The products are made of heavy concrete and, in addition to increased strength and fire resistance, have high water and frost resistance, as well as noise insulation. The upper and lower smooth surfaces of the product respectively serve as the floor and ceiling in the room and require minimal interior finishing.
There are several varieties of this building element. Its choice depends on the properties and characteristics of the slab required in each case, its area of application and economic calculations.

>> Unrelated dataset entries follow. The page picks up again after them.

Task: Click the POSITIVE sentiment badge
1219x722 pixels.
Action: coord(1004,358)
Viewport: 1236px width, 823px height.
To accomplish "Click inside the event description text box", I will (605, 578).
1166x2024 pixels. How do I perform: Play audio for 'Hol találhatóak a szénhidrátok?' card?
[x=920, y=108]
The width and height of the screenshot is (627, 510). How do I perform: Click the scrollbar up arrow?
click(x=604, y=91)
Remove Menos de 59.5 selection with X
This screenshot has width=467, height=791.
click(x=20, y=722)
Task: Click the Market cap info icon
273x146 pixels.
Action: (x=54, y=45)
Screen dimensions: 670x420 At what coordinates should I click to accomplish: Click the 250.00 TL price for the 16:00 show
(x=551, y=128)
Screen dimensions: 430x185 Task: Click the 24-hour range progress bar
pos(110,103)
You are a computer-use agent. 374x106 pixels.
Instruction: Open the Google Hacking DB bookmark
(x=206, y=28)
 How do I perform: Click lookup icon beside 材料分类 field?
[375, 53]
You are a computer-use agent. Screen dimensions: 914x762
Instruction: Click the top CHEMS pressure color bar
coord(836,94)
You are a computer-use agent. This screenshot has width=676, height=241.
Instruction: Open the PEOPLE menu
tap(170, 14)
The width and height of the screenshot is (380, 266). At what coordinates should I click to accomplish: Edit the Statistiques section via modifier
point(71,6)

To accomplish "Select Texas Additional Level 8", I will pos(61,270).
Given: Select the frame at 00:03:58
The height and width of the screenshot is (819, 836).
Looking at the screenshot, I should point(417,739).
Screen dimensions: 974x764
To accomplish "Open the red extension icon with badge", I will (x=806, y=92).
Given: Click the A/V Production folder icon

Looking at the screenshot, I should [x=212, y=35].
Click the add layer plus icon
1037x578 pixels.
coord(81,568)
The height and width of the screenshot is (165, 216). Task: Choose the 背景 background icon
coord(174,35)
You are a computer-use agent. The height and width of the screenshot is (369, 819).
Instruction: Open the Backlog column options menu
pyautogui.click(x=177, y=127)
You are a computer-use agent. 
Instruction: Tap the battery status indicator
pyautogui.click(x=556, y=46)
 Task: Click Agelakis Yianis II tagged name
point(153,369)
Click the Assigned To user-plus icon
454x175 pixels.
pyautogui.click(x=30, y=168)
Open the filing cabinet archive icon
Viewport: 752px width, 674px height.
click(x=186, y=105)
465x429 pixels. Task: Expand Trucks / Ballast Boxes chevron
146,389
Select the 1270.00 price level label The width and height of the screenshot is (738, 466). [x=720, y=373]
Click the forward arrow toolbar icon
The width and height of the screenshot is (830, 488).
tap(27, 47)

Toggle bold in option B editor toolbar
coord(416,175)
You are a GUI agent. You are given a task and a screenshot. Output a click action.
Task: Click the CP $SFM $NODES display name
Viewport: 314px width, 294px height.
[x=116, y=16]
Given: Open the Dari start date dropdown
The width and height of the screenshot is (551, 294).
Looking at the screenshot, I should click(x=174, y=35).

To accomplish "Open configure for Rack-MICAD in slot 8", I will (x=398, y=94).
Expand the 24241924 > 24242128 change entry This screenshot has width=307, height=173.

According to their structural structure, reinforced concrete slabs are of 3 types:
In private construction, hollow core slabs are most often used. Longitudinal round voids lighten the weight of the slab, increase its thermal insulation characteristics and make it possible to hide the wires of internal utility lines in them.
Due to popularity and wide application floors with longitudinal voids, their production is gradually expanding and modernizing, adapting to the emergence of new materials and construction technologies. I must say that the shape of voids can now be not only round, but also oval and vertical.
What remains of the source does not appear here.